Walter Pike's critique of the DA social media strategy, “Does the DA get Social Media?”:

Are the Democratic Alliance doing a copy paste of the Obama campaign and using it as their election strategy? Well I don’t know yet, it just seems to me that they may be. If this is what it is about then I think they may have missed the boat. Social media and social media tools are not ends in themselves. They are tools that can be used in marketing and building a brand and propagating an idea.
The biggest misconception that the casual observer may have of the Obama campaign was that it was merely the digital approach that did it.

Another South African blogger Justin Hartman who was invited to the launching of DA social media strategy wrote:

Both the new DA and Contribute to Change websites are built off open source technology, specifically WordPress, BBPress and BuddyPress, and it's great to see the use of open source to drive the DA's campaign.

I have to commend the DA, its web development team and the guys running the social media strategy behind the scenes on a job well done. I'm only worried that the Contribute to Change website is a little too advanced for a South African audience but only time will tell.

Nic Haralambous noted that democracy in South Africa “is more important than proper use of Facebook, social tools and multimedia”:

Many people have covered, blogged and written about the DA and what they are doing online. It’s quite interesting to me that there isn’t much hype, noise or talk around the other political parties. Yet the DA is getting it in the neck. It’s like we, the online community, are berating one of the few political parties who bothered to actually make an effort. Why are we not giving the other parties hell as openly as the DA? Why does it matter? Surely our countries democracy is more important than proper use of Facebook, social tools and multimedia?
I am interested to know how much money has been put in to the DA’s social media campaign and what sort of return of investment they have and will receive? I wonder if in our country that money could not be better used somewhere else? Marketing the DA differently to a wider audience? Because let me tell you, if we all praise and hail the DA as the online guru’s in politics but they get trumped in the election then I will feel betrayed by social media and so will they.

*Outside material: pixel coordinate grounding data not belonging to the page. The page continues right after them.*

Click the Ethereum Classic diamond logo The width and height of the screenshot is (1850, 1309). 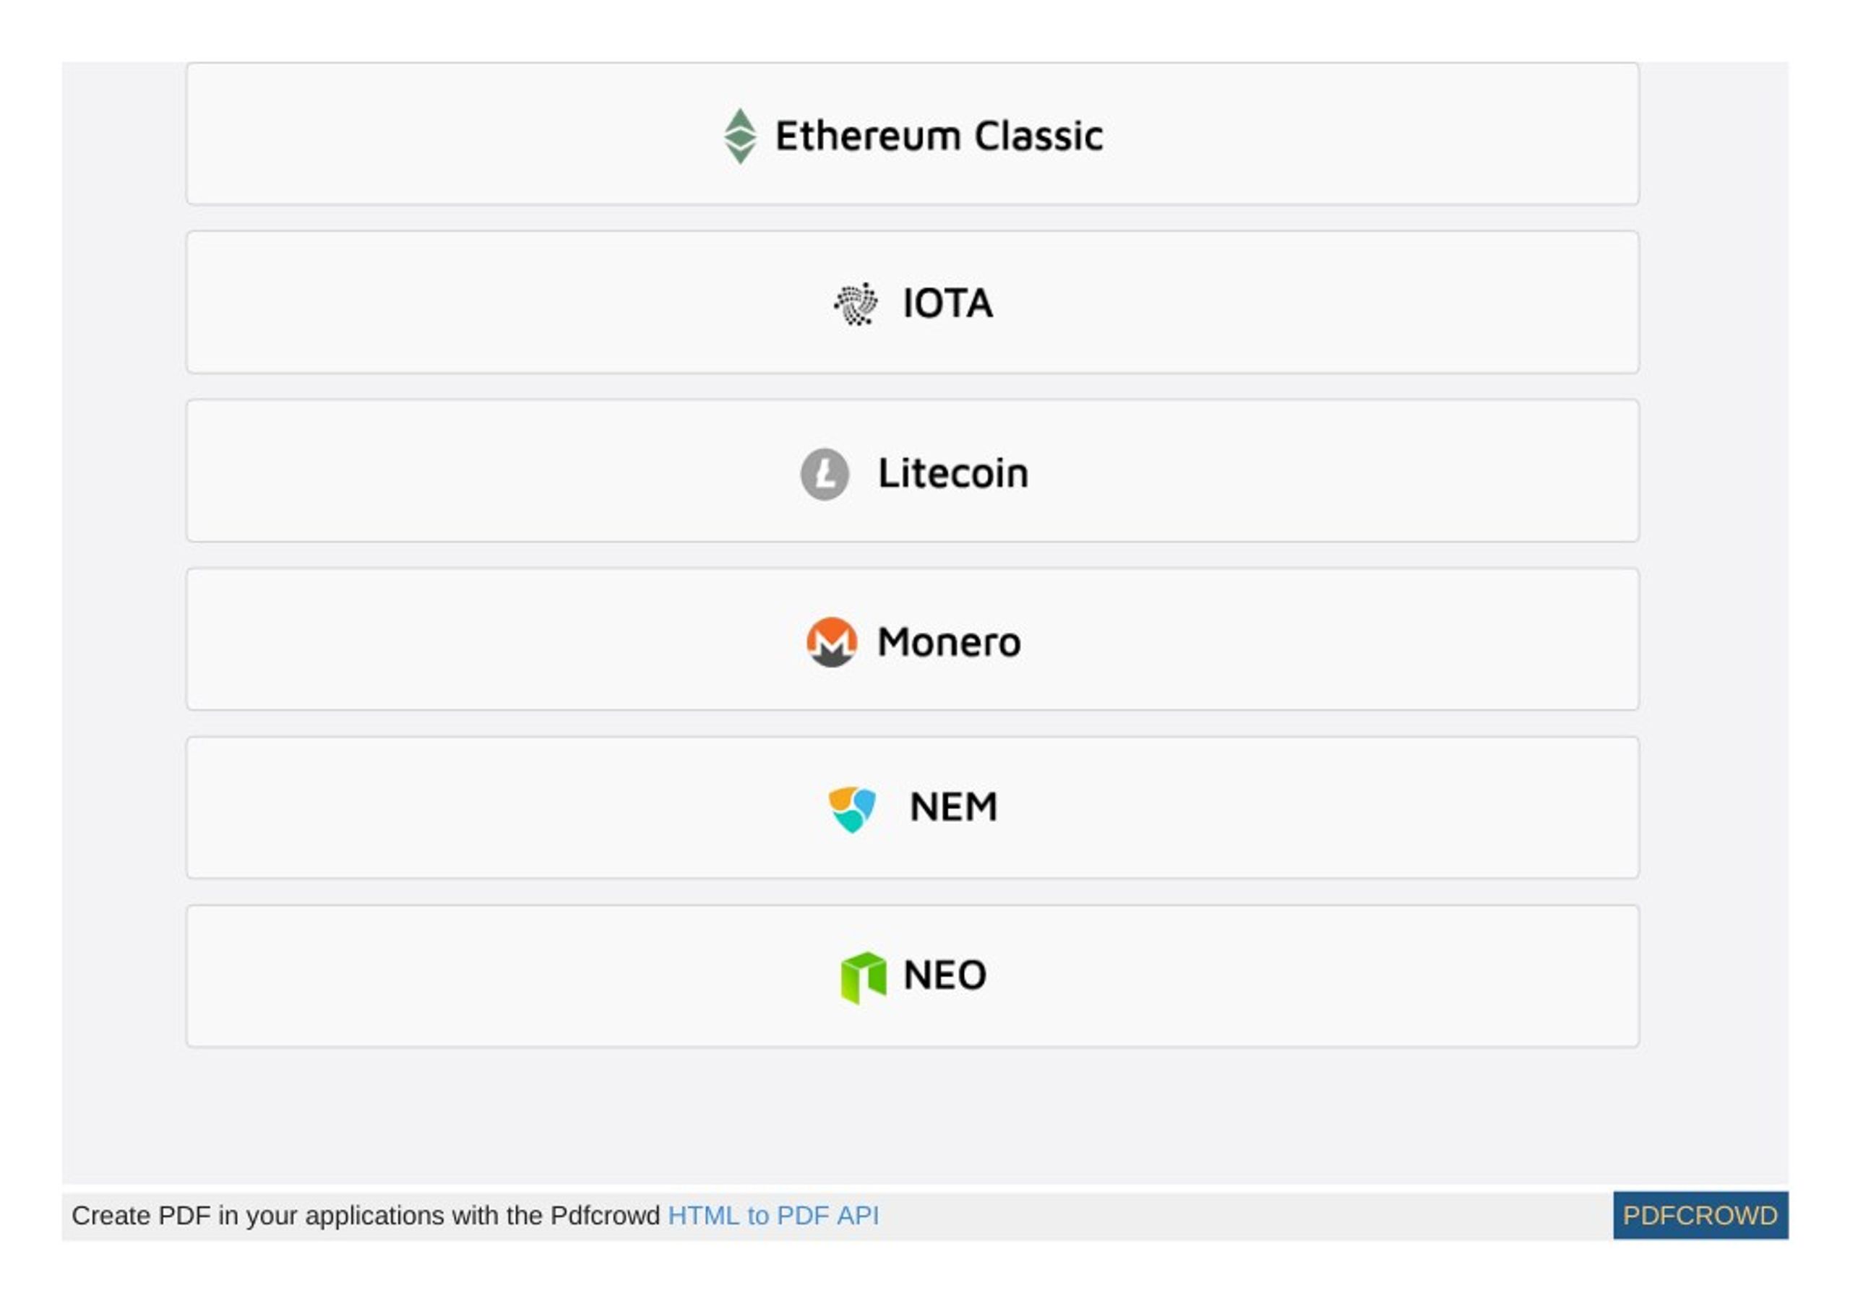point(740,135)
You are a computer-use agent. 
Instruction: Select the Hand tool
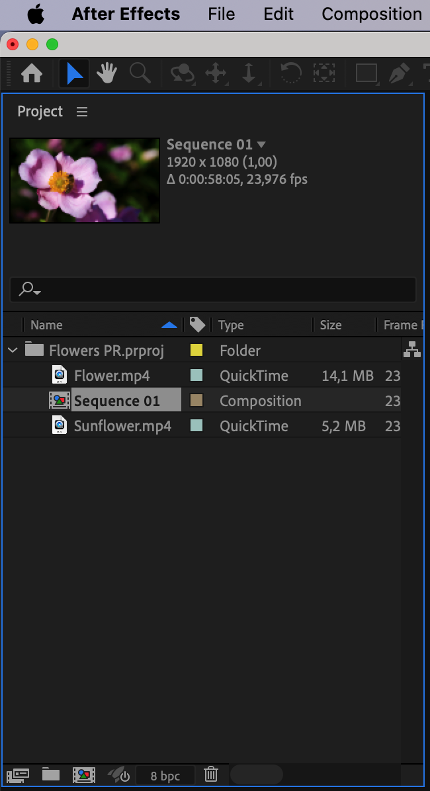click(107, 73)
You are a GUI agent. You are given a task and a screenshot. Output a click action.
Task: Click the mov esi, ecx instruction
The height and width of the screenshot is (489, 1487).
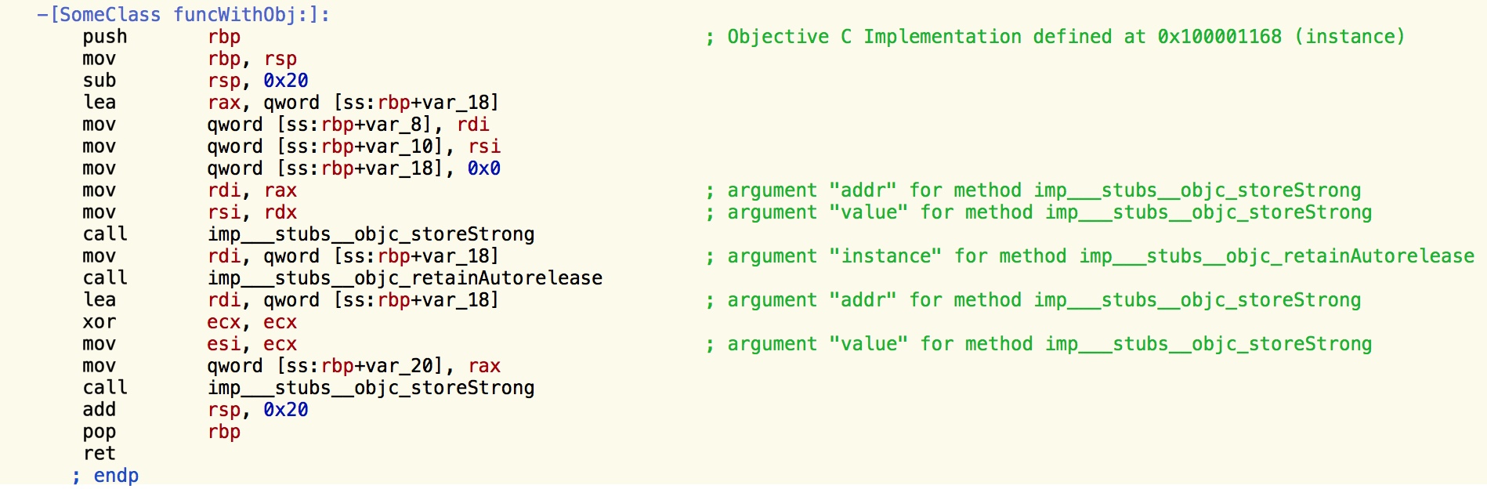tap(190, 344)
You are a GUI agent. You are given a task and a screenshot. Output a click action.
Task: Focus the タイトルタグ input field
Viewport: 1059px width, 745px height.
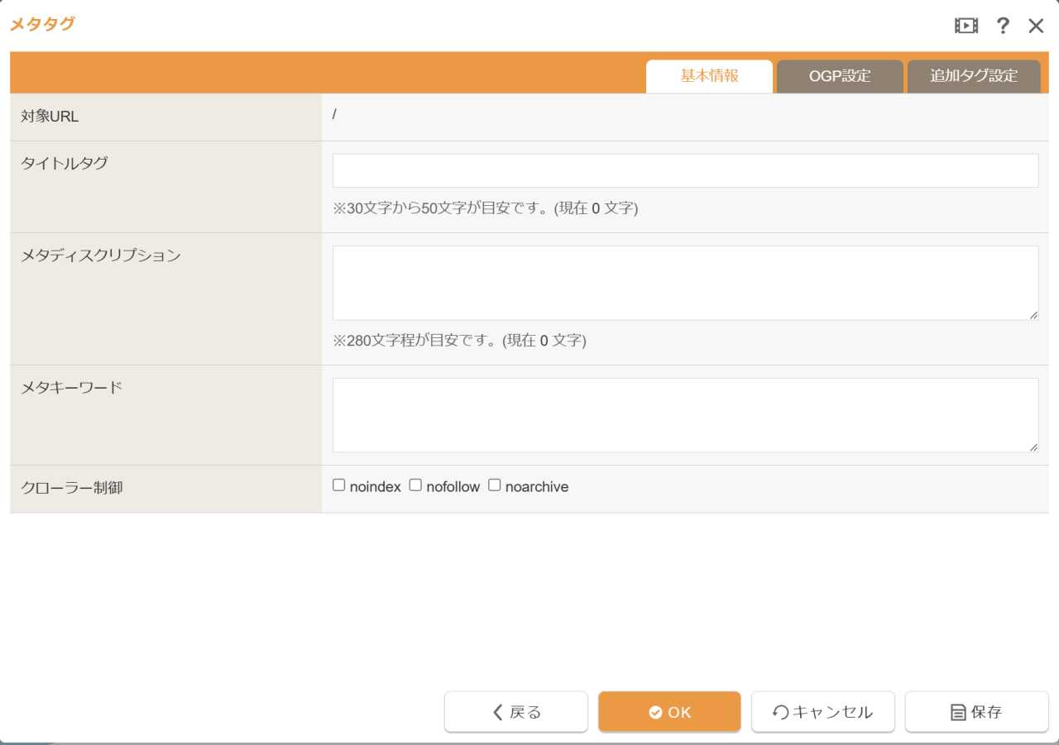(x=685, y=170)
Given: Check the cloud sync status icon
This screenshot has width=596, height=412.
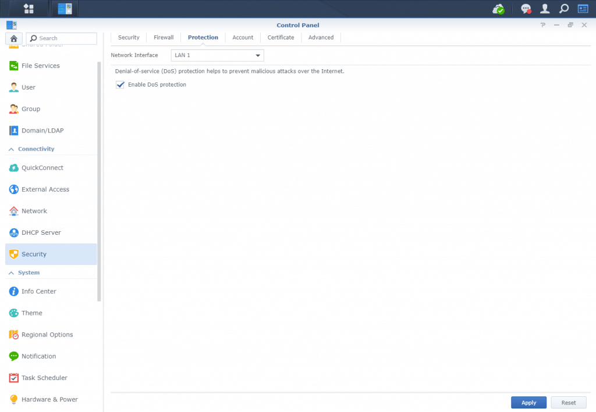Looking at the screenshot, I should click(498, 9).
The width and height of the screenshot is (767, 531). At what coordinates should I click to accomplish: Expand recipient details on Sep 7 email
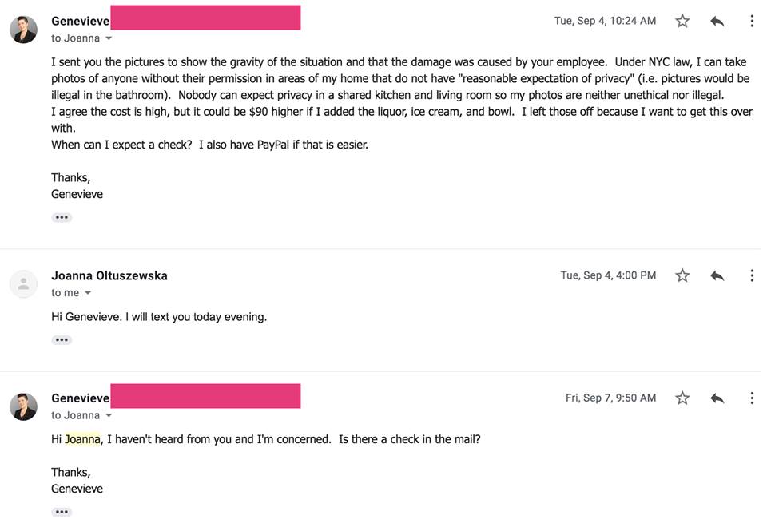coord(109,415)
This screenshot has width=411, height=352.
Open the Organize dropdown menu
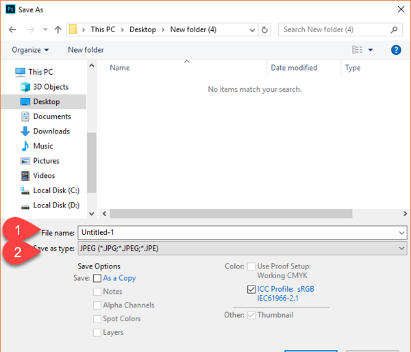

Moral Fiber wondered whether the DA is utilizing social media “merely as an advertising channel through which they can disseminate party information.”

In the same post Moral Fiber complained about Helen Zille ignoring her Twitter followers, “Shouting down from your ivory tower at us lesser beings merely makes us more likely to keep you locked up in there and never let you out. Ever. Never ever.”:

For instance online @helenzille is challenged often on twitter, “she” hardly ever responds to critique.  Helen you simply cannot expect your listeners online to respond to your tweets which read more like the misfiring of Zuma’s iconic machine gun than they do an open dialogue. I, the representative of all things social media (a guru if you will), implore you to utilize a different tone to that which you utilize when giving a speech before your obviously inept parliamentarians. Social media snaps that vertical pillar upon which political hierarchies are built, you are meant to sound like the everyman and everywoman: utilize colloquialisms, throw in a witty anecdote, respond to critique, open up your party policies to debate and source wisdom from the crowd following you. Shouting down from your ivory tower at us lesser beings merely makes us more likely to keep you locked up in there and never let you out. Ever. Never ever.

We hope that social media tools will ultimately enrich democracy and political processes on the continent.